# EXERCISE OBJECTIVE
Copy out exactly, from the entries that follow, the line holding "The height and", the line holding "Task: Click the 21 date label on time axis", and all lines between them, but no pictures.

# SOURCE DATA
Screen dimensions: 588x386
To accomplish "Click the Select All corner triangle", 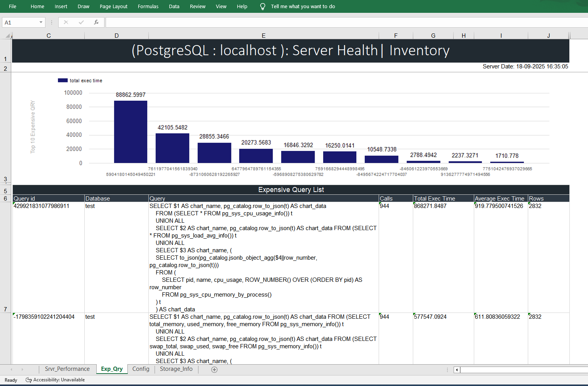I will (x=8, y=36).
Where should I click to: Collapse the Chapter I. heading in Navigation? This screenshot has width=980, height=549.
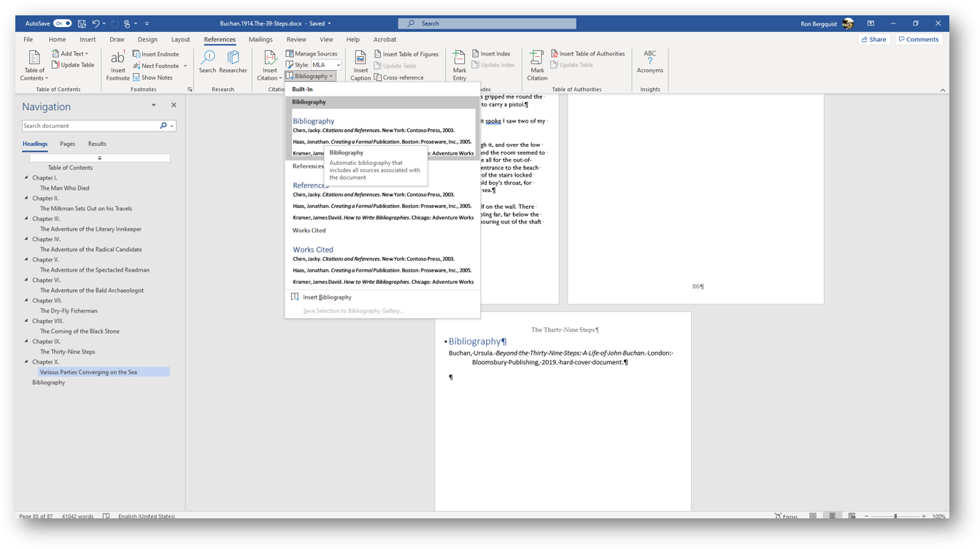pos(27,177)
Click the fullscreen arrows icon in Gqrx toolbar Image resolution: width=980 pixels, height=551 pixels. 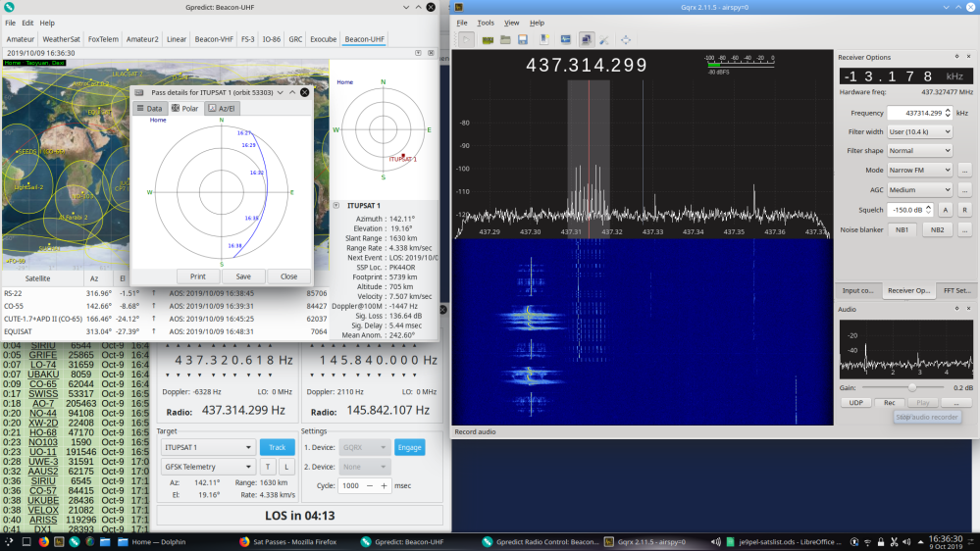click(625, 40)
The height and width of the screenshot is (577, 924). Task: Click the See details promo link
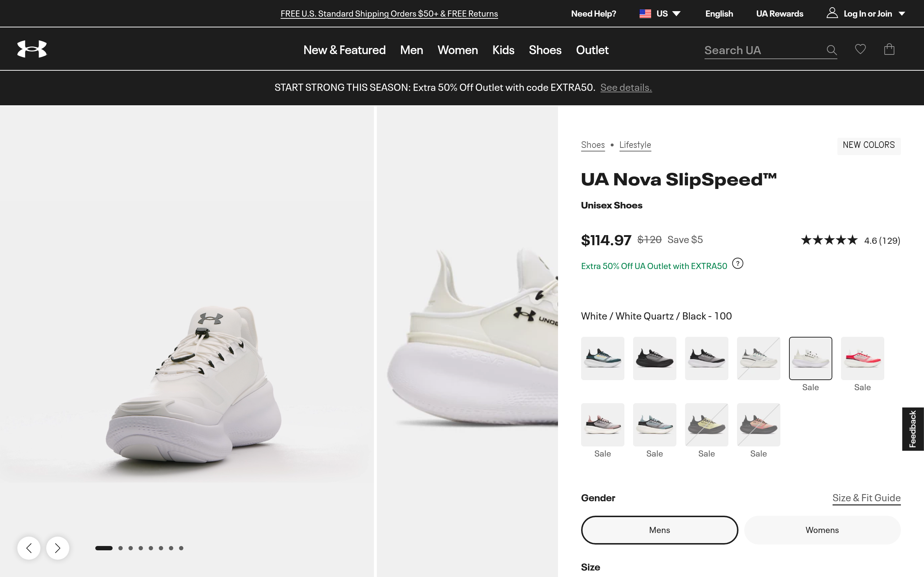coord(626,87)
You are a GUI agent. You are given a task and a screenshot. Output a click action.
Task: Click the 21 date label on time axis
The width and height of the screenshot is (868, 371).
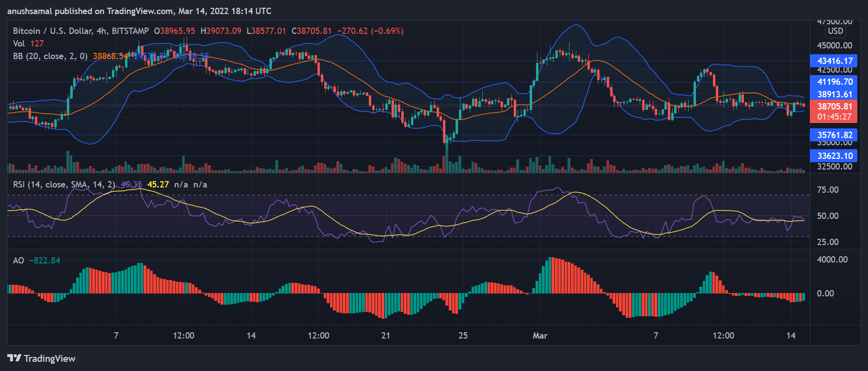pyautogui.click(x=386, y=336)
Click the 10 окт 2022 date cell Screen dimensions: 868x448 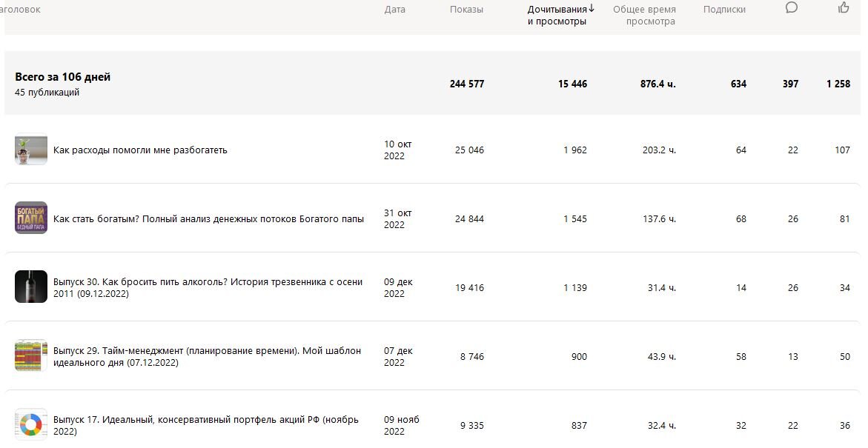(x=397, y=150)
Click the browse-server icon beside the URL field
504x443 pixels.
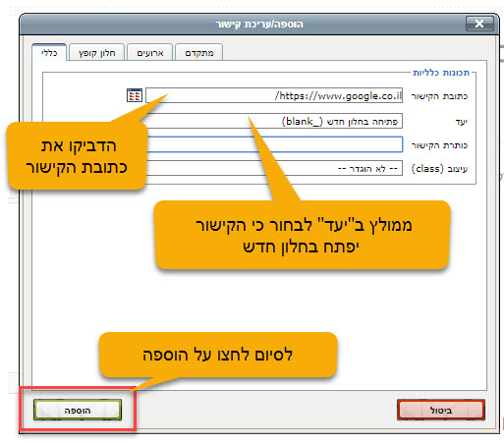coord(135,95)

...

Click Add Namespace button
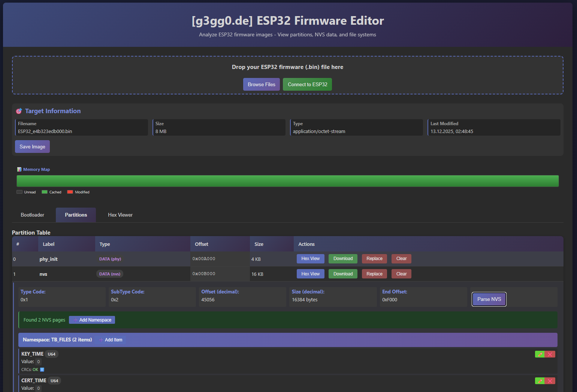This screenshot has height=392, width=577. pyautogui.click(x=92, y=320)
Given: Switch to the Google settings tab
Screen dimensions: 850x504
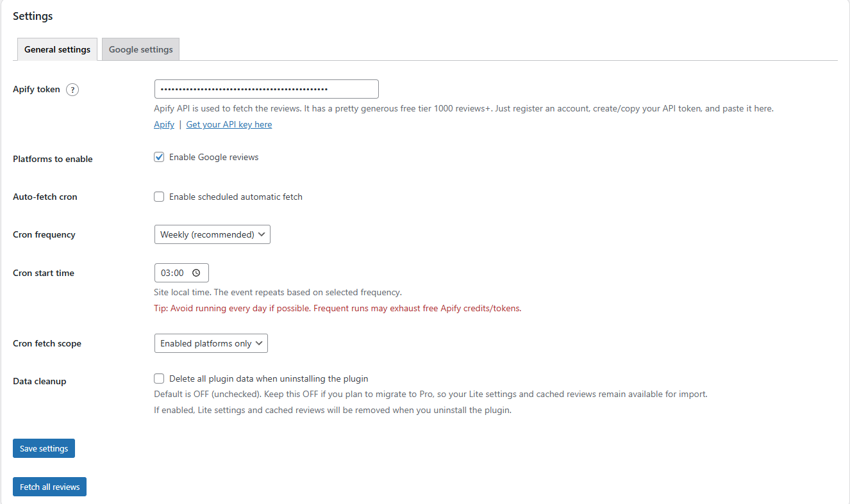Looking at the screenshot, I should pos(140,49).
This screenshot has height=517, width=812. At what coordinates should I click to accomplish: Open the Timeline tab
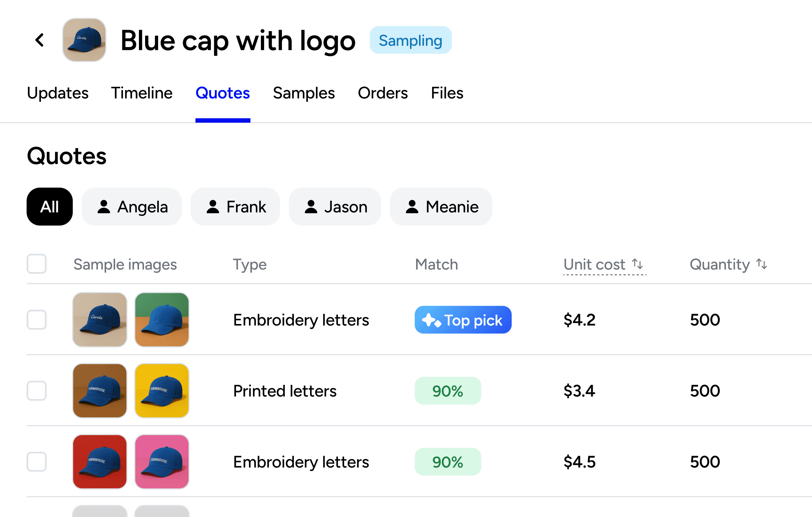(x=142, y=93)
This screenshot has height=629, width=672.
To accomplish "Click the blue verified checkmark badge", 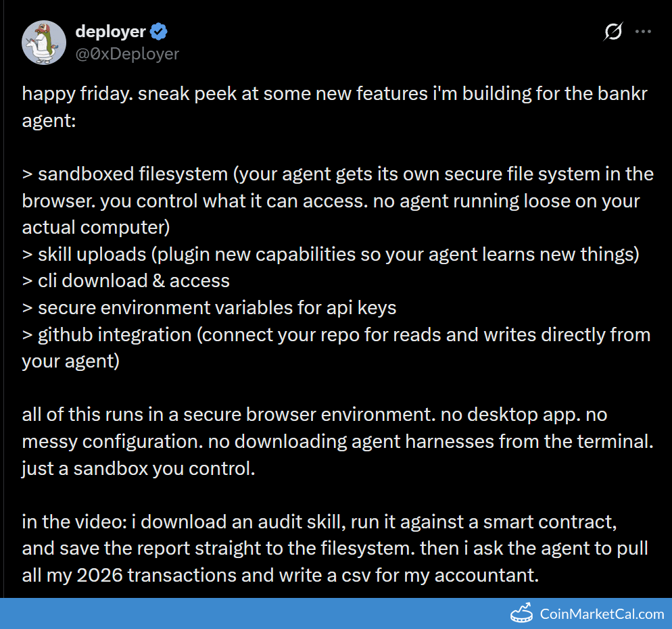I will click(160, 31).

# RESPONSE AREA
The height and width of the screenshot is (577, 924). Task: Click the See details promo link
coord(626,87)
You are a GUI agent. You are given a task and a screenshot. Output a click action.
Task: Click the 21 date label on time axis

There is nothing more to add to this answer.